## begin Entries

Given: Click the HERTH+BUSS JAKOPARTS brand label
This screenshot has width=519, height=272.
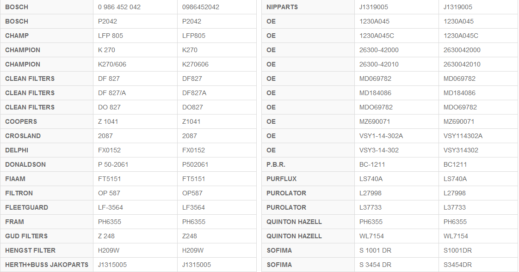Looking at the screenshot, I should point(47,265).
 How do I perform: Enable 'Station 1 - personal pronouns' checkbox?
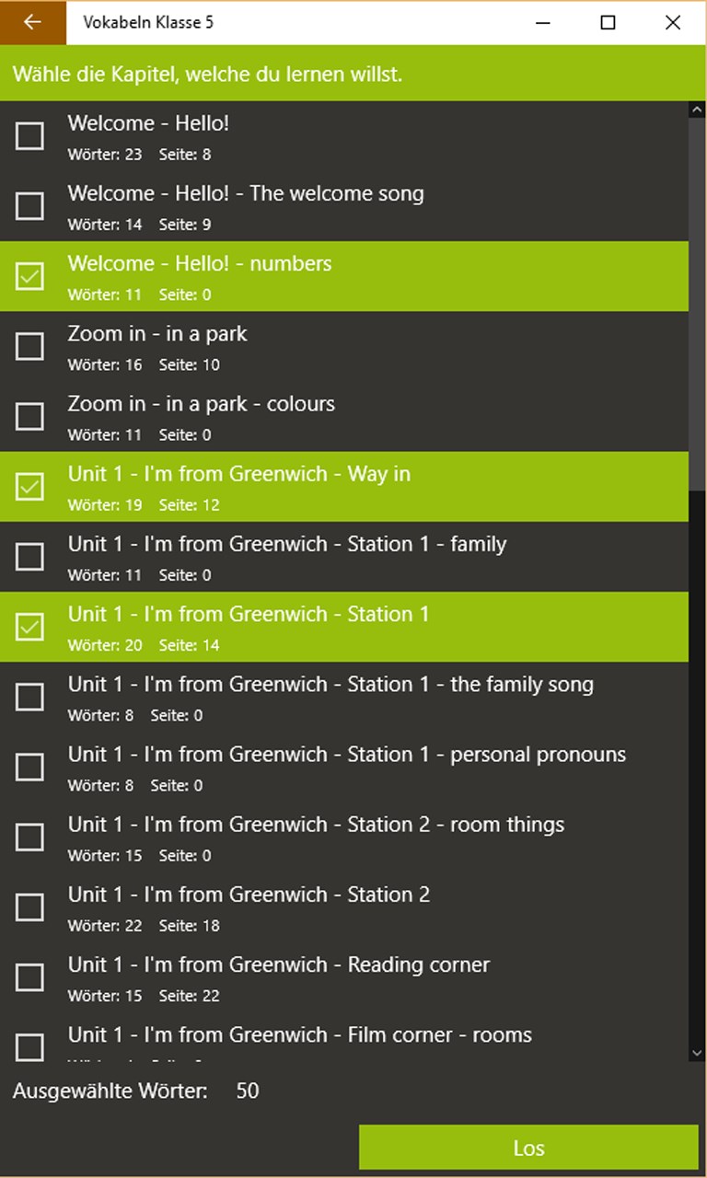click(30, 767)
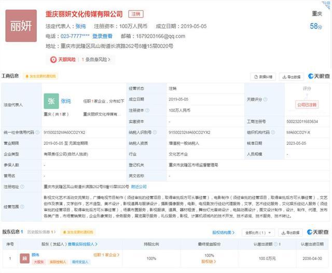Click the 天眼查 logo in 工商信息 header
Viewport: 332px width, 273px height.
(319, 76)
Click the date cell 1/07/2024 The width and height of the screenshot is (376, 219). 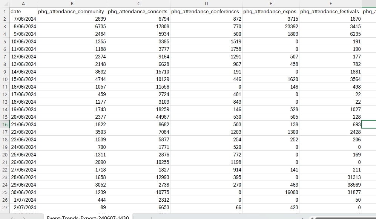click(x=23, y=200)
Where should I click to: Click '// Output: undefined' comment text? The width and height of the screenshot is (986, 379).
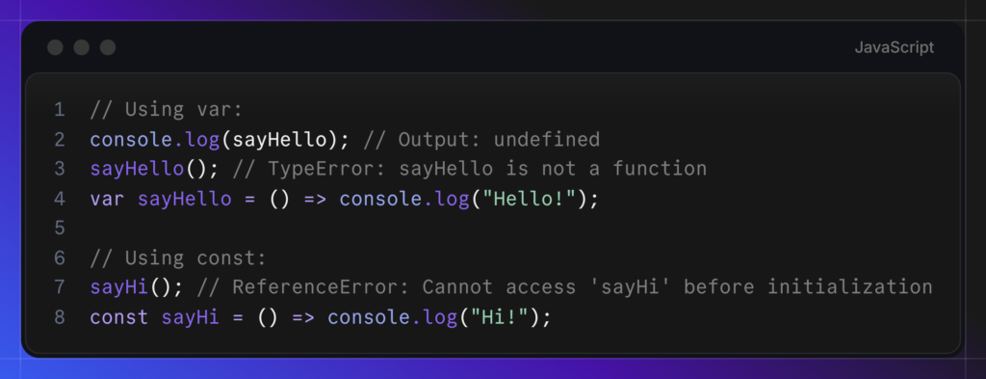[481, 140]
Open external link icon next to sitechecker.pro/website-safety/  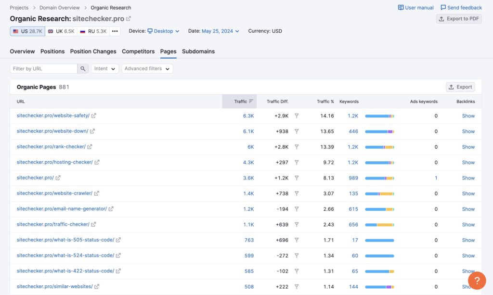[94, 116]
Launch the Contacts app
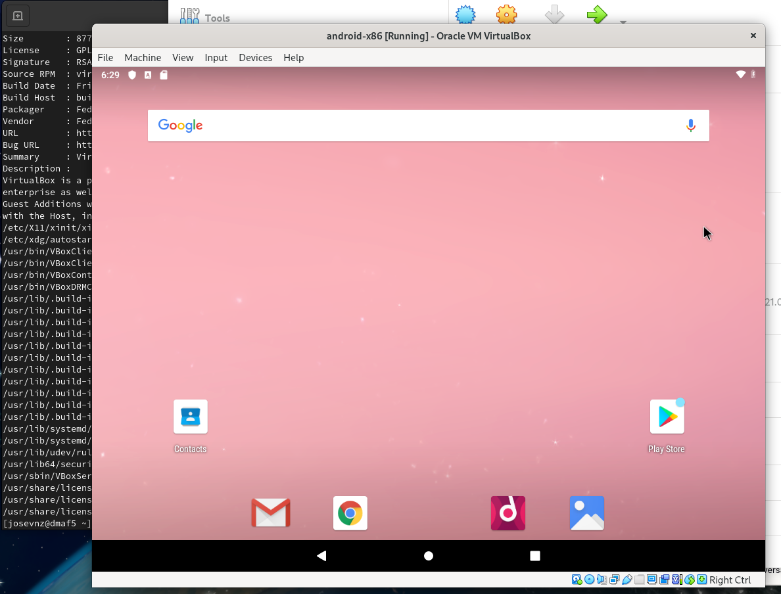781x594 pixels. (191, 417)
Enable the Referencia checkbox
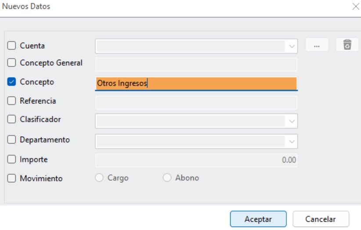 11,101
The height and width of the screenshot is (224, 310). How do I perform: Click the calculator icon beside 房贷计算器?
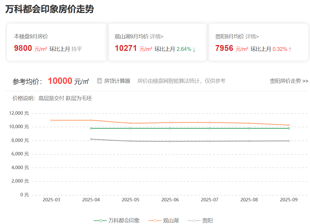click(99, 81)
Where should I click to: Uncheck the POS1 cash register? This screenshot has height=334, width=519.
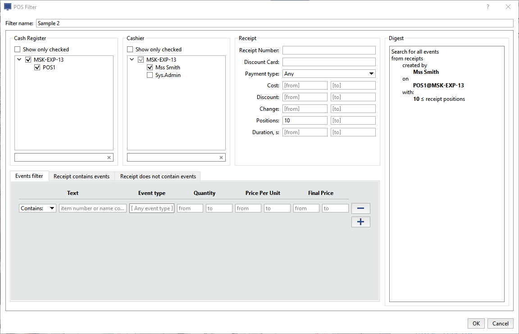pos(37,68)
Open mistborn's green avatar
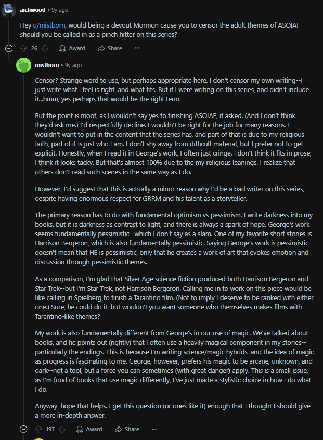 point(24,65)
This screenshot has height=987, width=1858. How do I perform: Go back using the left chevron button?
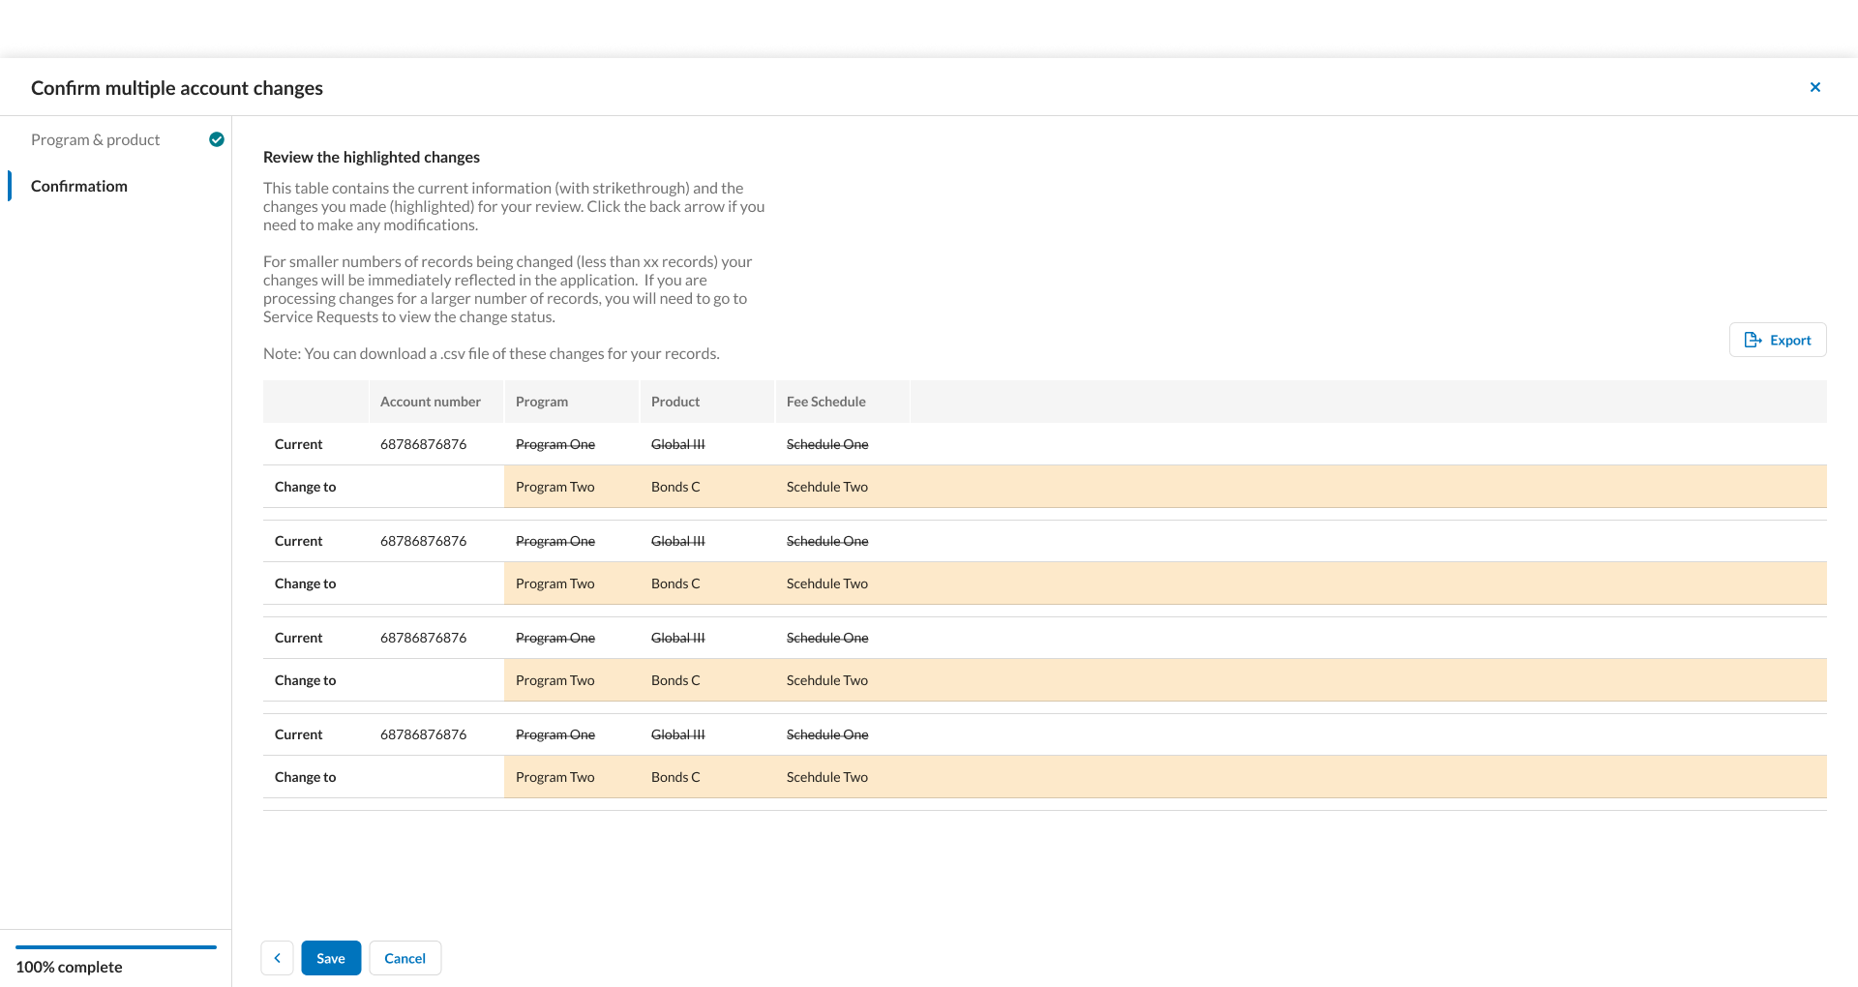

## end Entries

**Instructions for the task:** In the lines from the one containing "Where should I click to: Uncheck" through the end, swap "avatar" for "profile picture" and change nothing else. Give only those lines and leave out the pictures.

**Problem solution:**
Where should I click to: Uncheck the POS1 cash register? This screenshot has height=334, width=519.
pos(37,68)
Open mistborn's green profile picture
 point(24,65)
This screenshot has height=987, width=1858. How do I perform: Go back using the left chevron button?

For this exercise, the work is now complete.